Identity Bridge
MACAW integrates with your existing enterprise identity providers. JWT tokens from Keycloak, Okta, Azure AD, or any OIDC provider are converted into security contexts that flow through every AI operation.
How It Works
APPLICATION LAYER (Your Code)
│ JWT Token from IDP
▼
ADAPTER LAYER (SecureOpenAI, etc.)
│ JWT Token (unchanged)
▼
MACAW CLIENT (Identity Bridge)
│ JWT → security_context conversion
▼
POLICY ENFORCEMENT
│ User-specific policies applied
▼
AI SERVICE (OpenAI, Claude, etc.)The Identity Bridge extracts claims from your JWT token (organization, department, team, user) and maps them to MACAW's hierarchical policy model. This happens automatically—your application just passes the JWT.
Stateless Design
Each request creates a fresh security context. No identity state is stored between requests, preventing identity bleed in multi-user scenarios.
Multi-User Safety
The same adapter instance can serve Alice, Bob, and Carol concurrently. Each request carries its own identity context, isolated from others.
Supported Providers
| Provider | Protocol | Claims Mapping |
|---|---|---|
| Keycloak | OIDC/JWT | organization, business_unit, team, email |
| Okta | OIDC/JWT | org, department, division, email, groups |
| Azure AD | OIDC/JWT | companyName, department, jobTitle, userPrincipalName |
| Google Workspace | OIDC/JWT | hd, ou, groups, email |
Claims mapping is configured in Console → Settings → Identity Bridge.
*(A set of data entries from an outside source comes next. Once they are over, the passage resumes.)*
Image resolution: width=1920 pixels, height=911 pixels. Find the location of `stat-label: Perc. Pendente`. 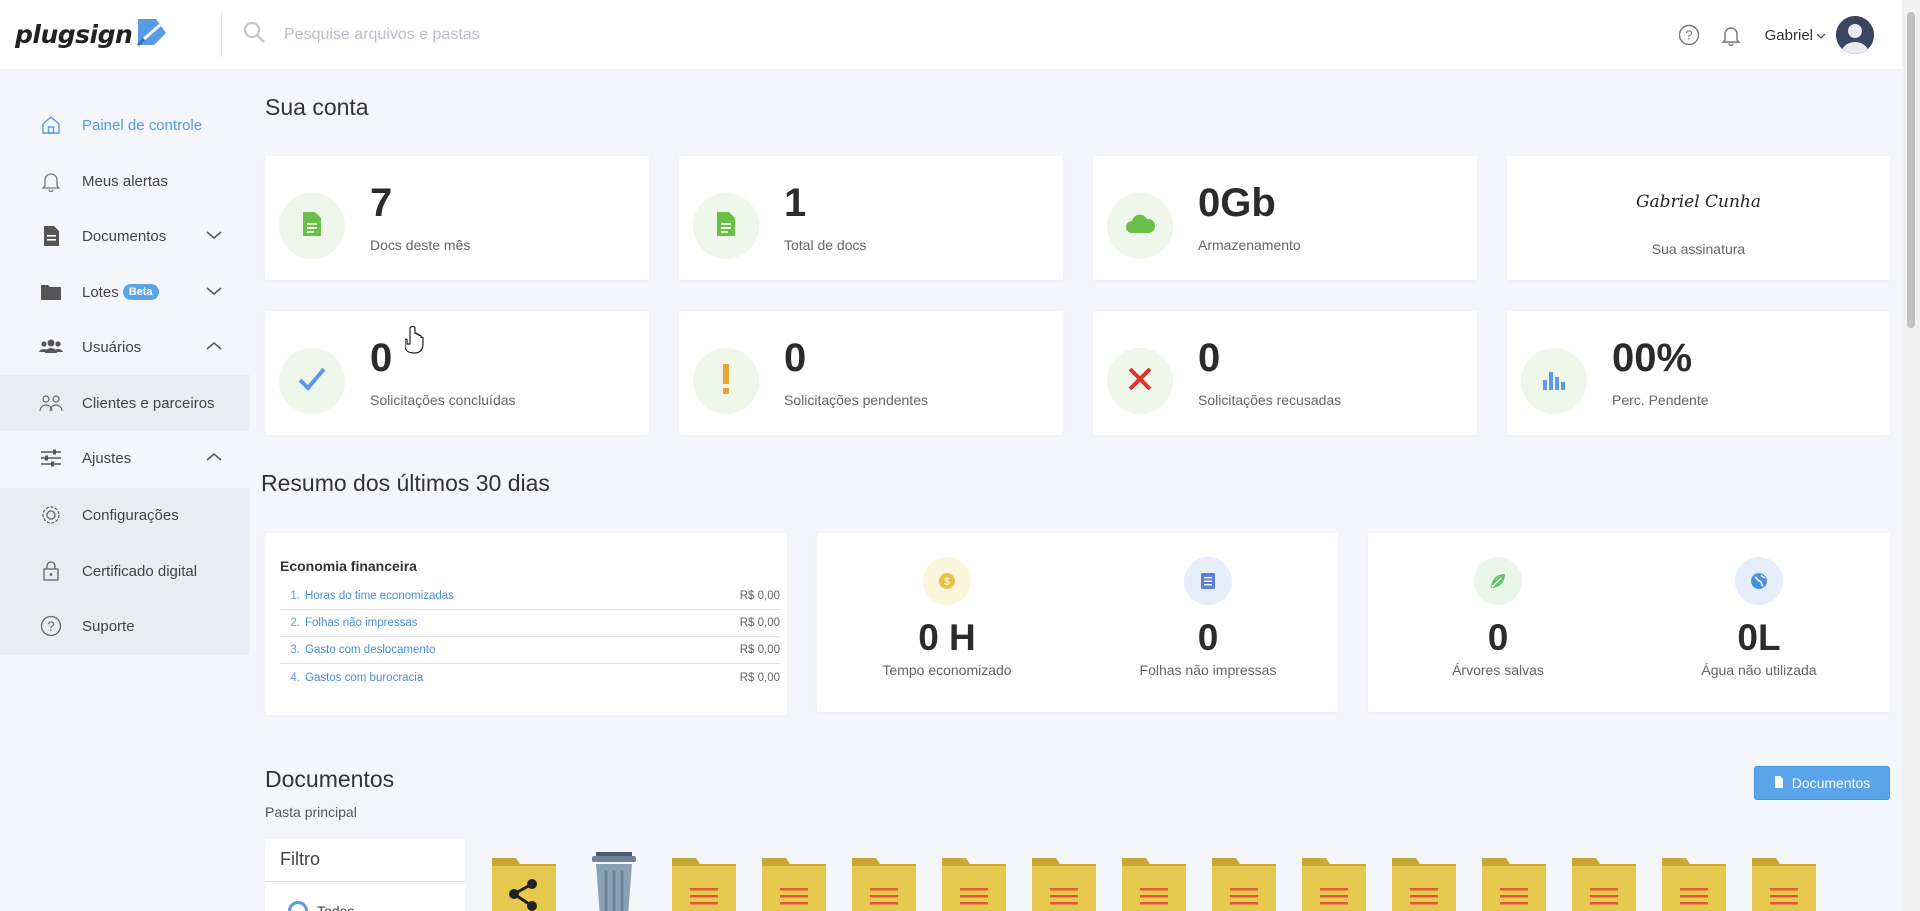

stat-label: Perc. Pendente is located at coordinates (1660, 400).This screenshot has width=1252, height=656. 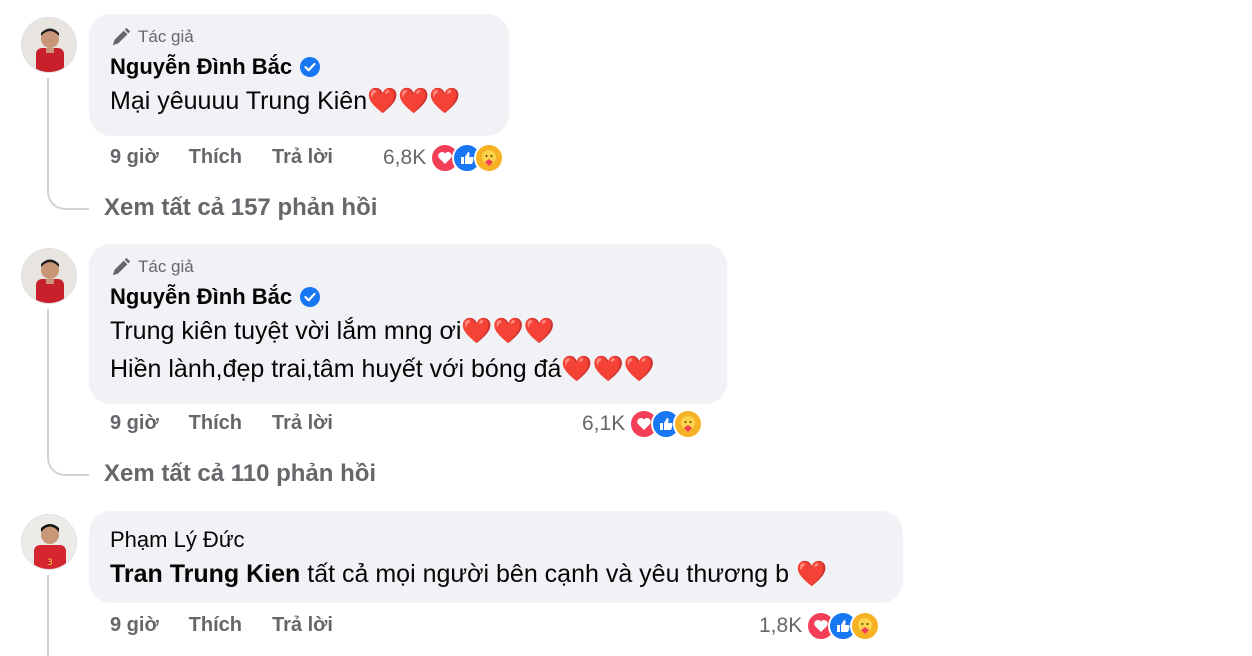 What do you see at coordinates (178, 540) in the screenshot?
I see `comment-author: Phạm Lý Đức` at bounding box center [178, 540].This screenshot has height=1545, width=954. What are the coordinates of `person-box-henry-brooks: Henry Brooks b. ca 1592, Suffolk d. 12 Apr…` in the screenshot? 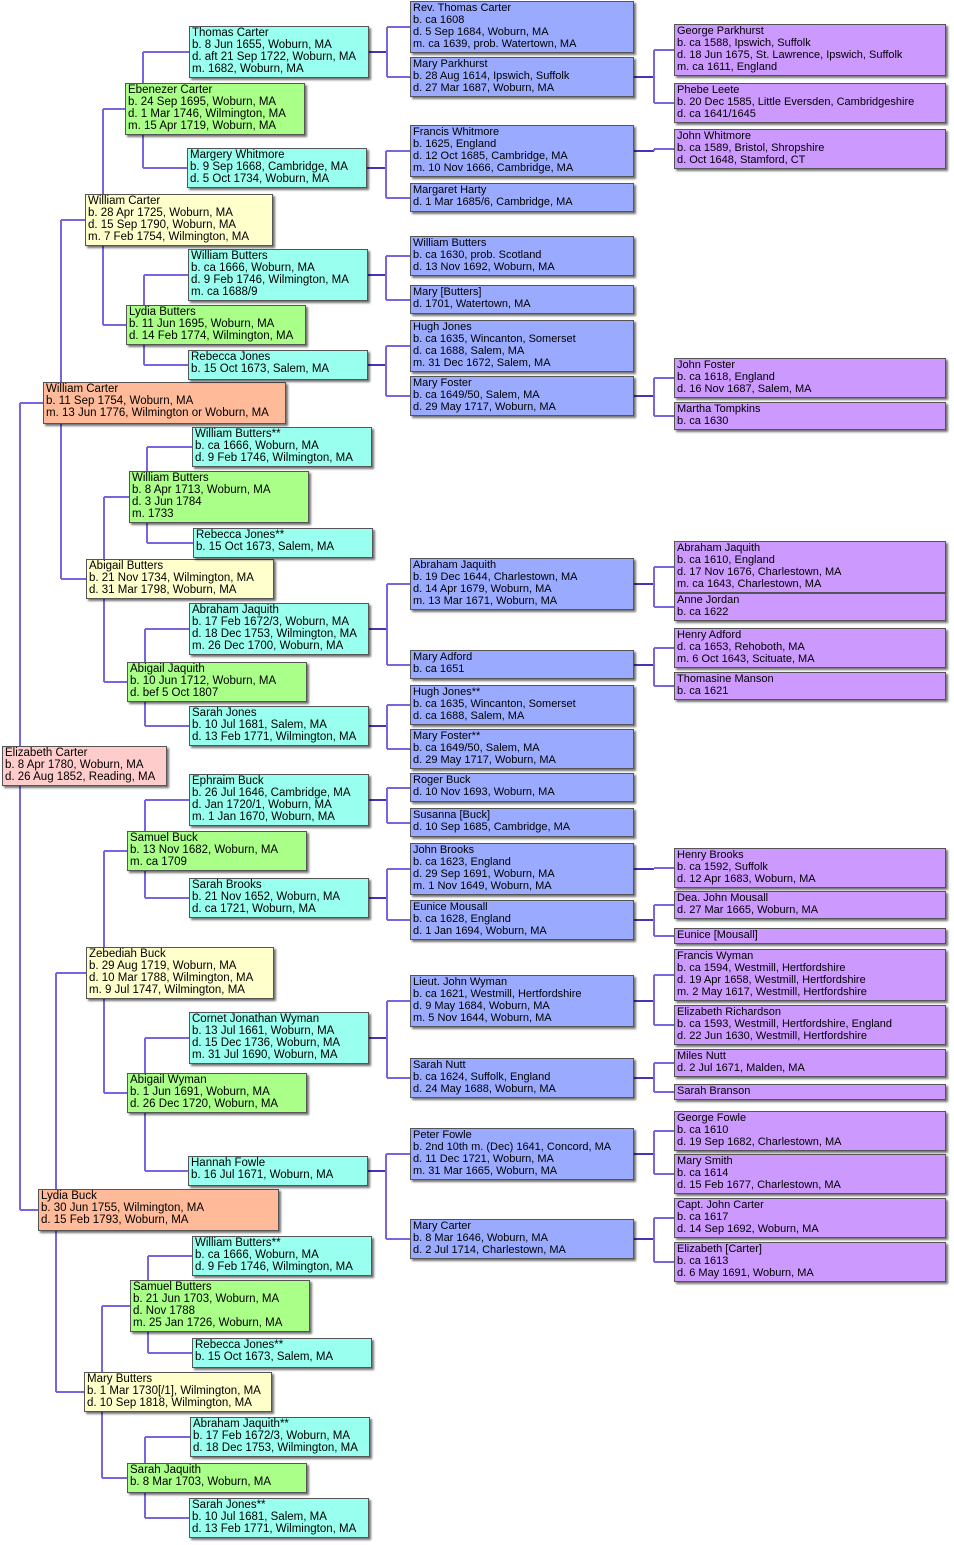 It's located at (810, 868).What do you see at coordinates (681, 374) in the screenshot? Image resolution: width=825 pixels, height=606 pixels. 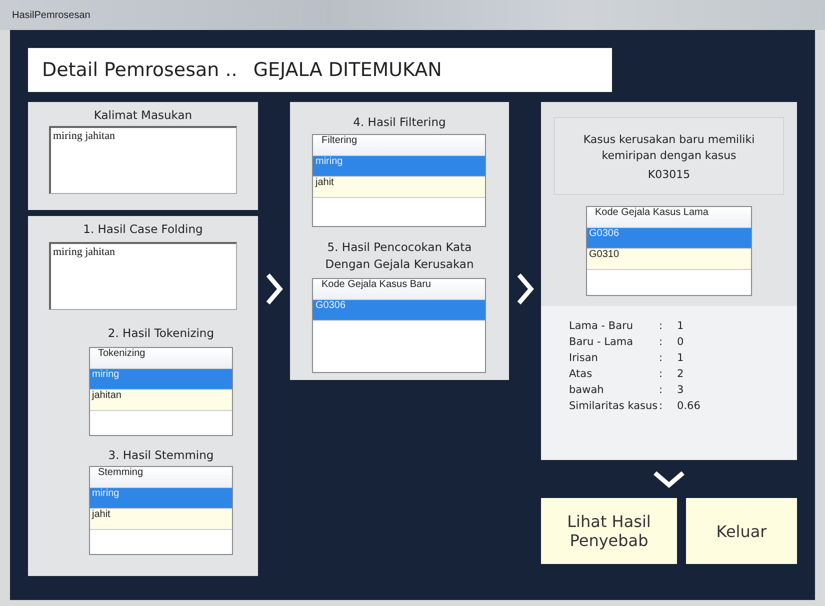 I see `stat-value: 2` at bounding box center [681, 374].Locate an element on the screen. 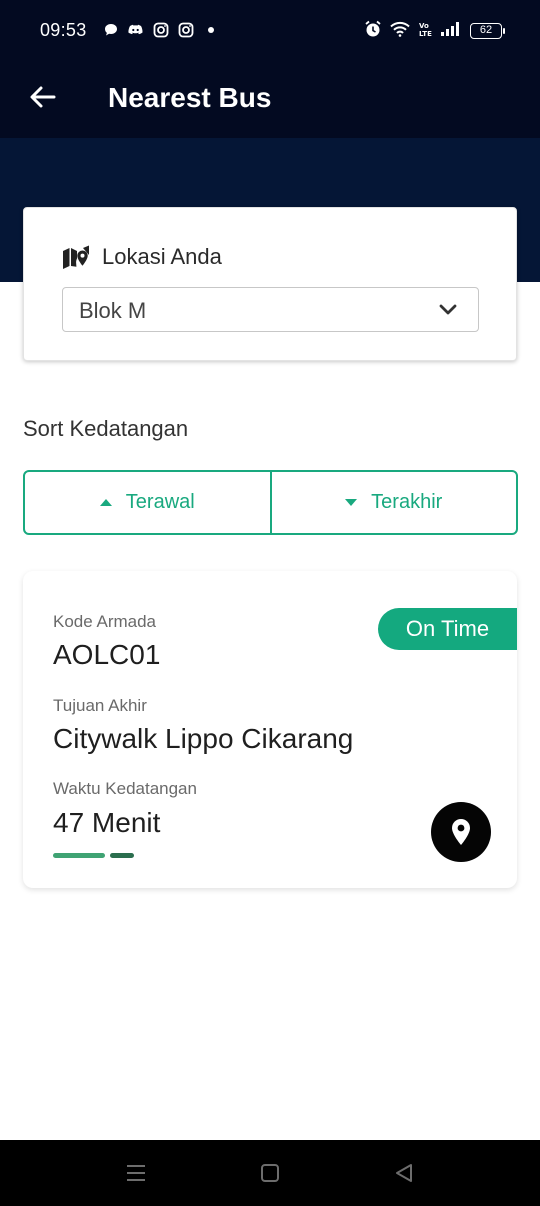  fleet-code-value: AOLC01 is located at coordinates (107, 654).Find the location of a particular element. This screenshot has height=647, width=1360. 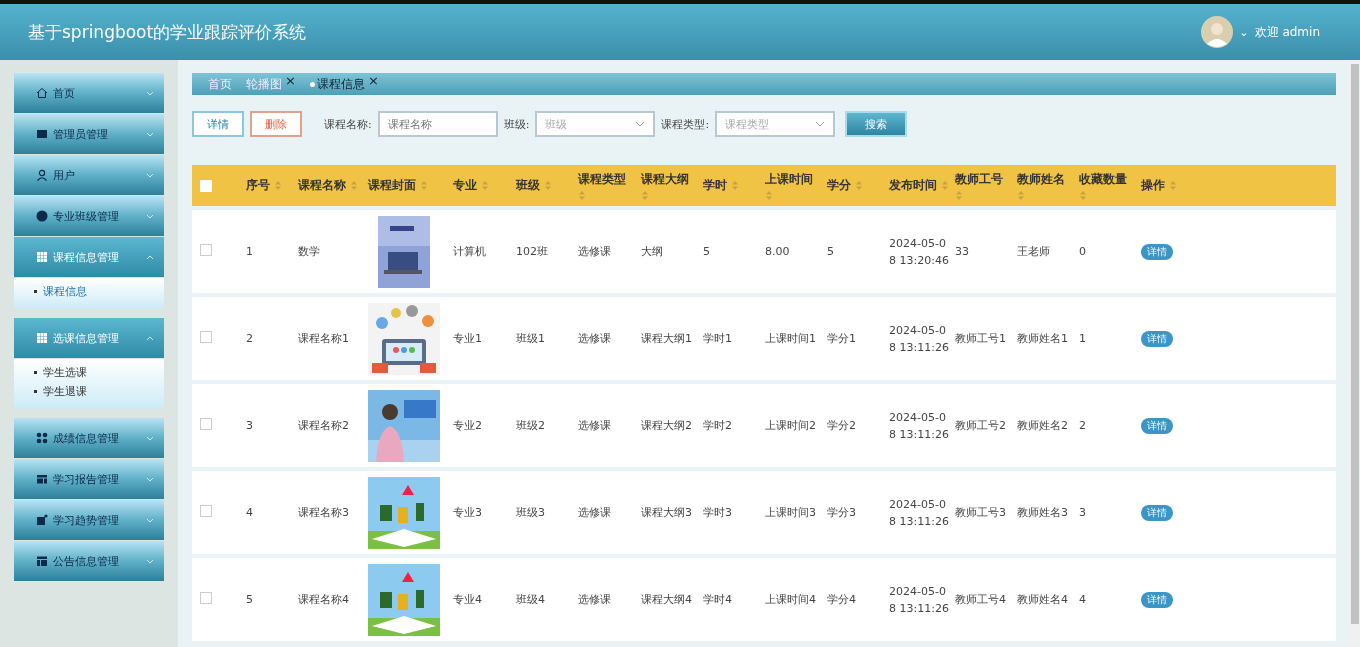

menu-item: 首页 is located at coordinates (89, 93).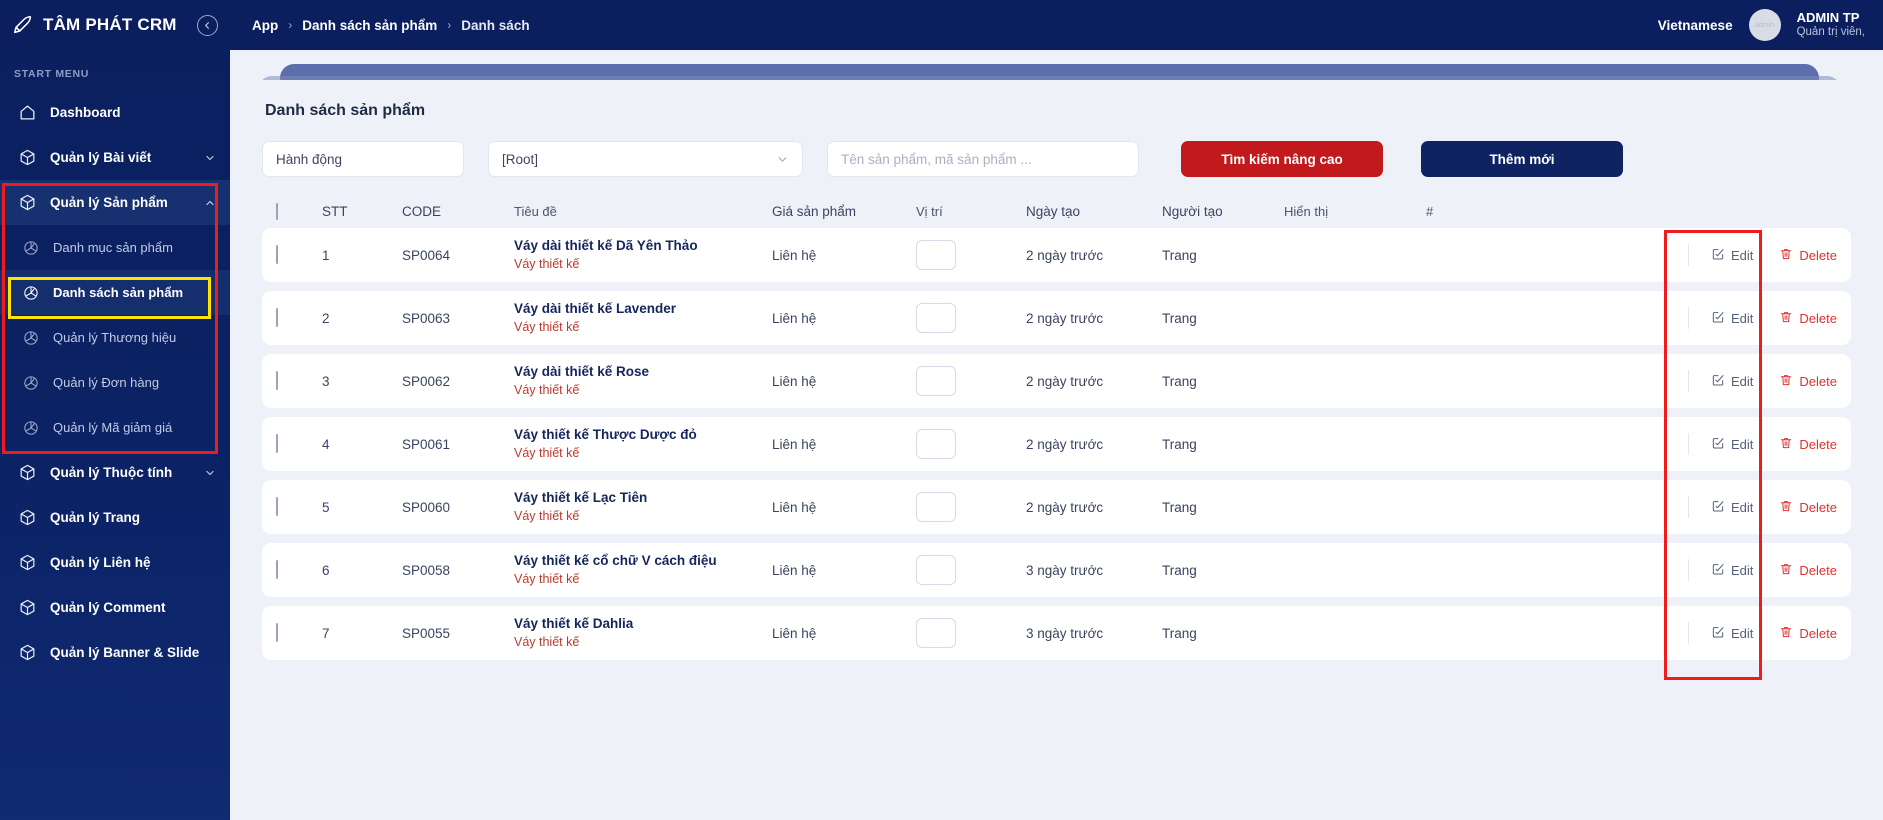 This screenshot has height=820, width=1883. What do you see at coordinates (495, 26) in the screenshot?
I see `breadcrumb-item-list: Danh sách` at bounding box center [495, 26].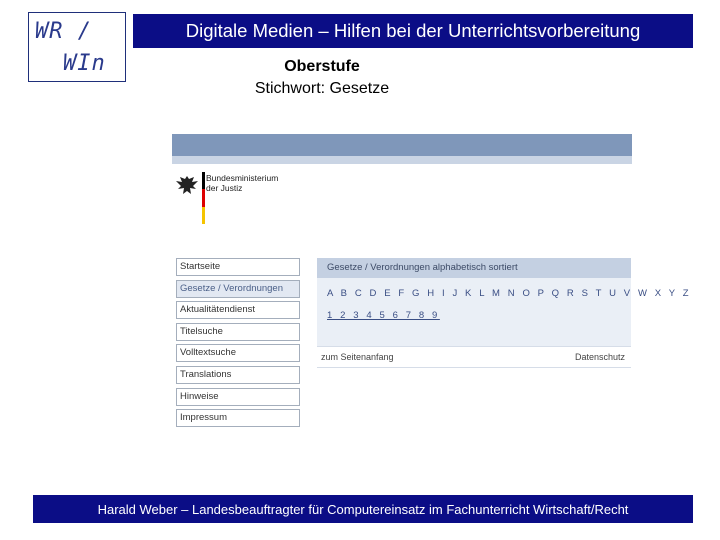  I want to click on site-sub-bar, so click(402, 160).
Any OIDC/JWT provider can be integrated by configuring the claim mappings through the Claims Mapper interface.
Delegated Authentication
When an agent needs to act on behalf of a user (customer support, scheduled jobs, microservice chains), MACAW provides cryptographically secure delegation tokens with full audit trails.
Delegator (User)
│
│ grants delegation token
▼
Delegate (Agent) ────────────► Resource
│ │
└── Audit trail shows both ────┘
user AND agent identityScoped Delegation
Delegation tokens specify exactly what operations are allowed, with time limits and purpose tracking.
Multi-Hop Chains
Identity flows through service chains. Each hop can only restrict scope, never expand. Full delegation chain recorded in audit.